Why engineering owns SOC 2
The Trust Services Criteria map directly to technical systems: access control (CC6.1), change management (CC8.1), monitoring (CC7.1), and logical access (CC6.2). Infra, platform, and security engineering implement and evidence these controls daily. When an auditor asks for proof that you review access quarterly, they want to see reports from your IdP or access system, not a spreadsheet maintained by compliance. When they ask about change management, they want to see pipeline logs, approval workflows, and rollback capability. Your systems are the source of truth; engineering owns those systems.
Partner with security and compliance to map each criterion to an owner and to systems. Who owns access reviews? Who owns change management evidence? Who owns incident response documentation?
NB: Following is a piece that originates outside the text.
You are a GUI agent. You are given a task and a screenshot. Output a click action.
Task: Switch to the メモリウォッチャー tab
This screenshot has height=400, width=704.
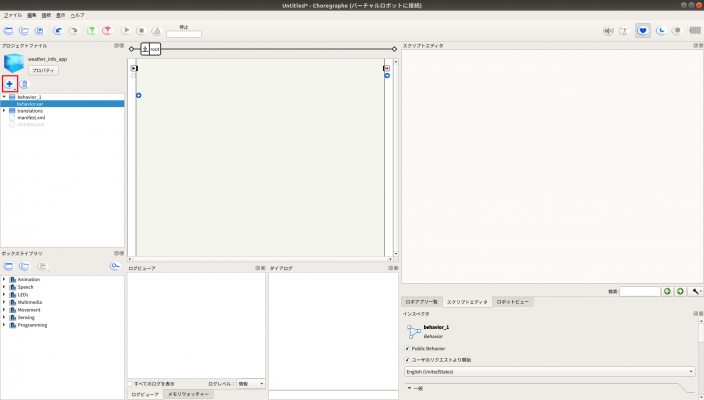[187, 395]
Get that on paper and socialize it so that when audit prep starts, there's no scramble to figure out who has what. Build a control matrix that your team can maintain and that auditors can follow.
Type I vs. Type II
Type I is a point-in-time snapshot of control design. Type II is the one that matters for enterprise sales: auditors test operating effectiveness over a period (e.g., 6–12 months). You need durable processes and evidence-not one-off documentation. That means your access review process runs every quarter, your change pipeline is used for every deploy, and your incident process is followed for every incident. Auditors will sample evidence across the period; if you only started doing things "the right way" last month, you'll have gaps.
Plan for the audit period. Know when your Type II period starts and ends, and ensure that from day one you're generating and retaining the evidence you'll need. Work with your auditor or compliance team to understand exactly what they'll sample (e.g., 25 access reviews, 20 change records, 5 incidents) so you can ensure your systems produce that evidence consistently.
Controls technical leaders typically own
Access reviews and least privilege (IAM, RBAC, offboarding); change management (deploy pipelines, approvals, rollback); monitoring and incident response (alerting, runbooks, post-incident reviews); and vulnerability and patch management. Partner with security and compliance early; embed control requirements in platform and tooling so evidence is automatic. For example, access reviews should be run from your IdP or IAM system, not in a spreadsheet. Change evidence should come from your CI/CD and ticketing system. Incident evidence should come from your incident tool and postmortem templates.
Automate where you can. The less manual work required to produce evidence, the more likely it will happen on schedule and the less burden on the team. Use runbooks, playbooks, and automated reports so that "evidence collection" is just "doing the job." When you add a new control or system, ask: how will we evidence this for audit? Design that in from the start.
SOC 2 readiness is a product of how you build and operate, not a project you run once. Design controls into your SDLC and ops from day one.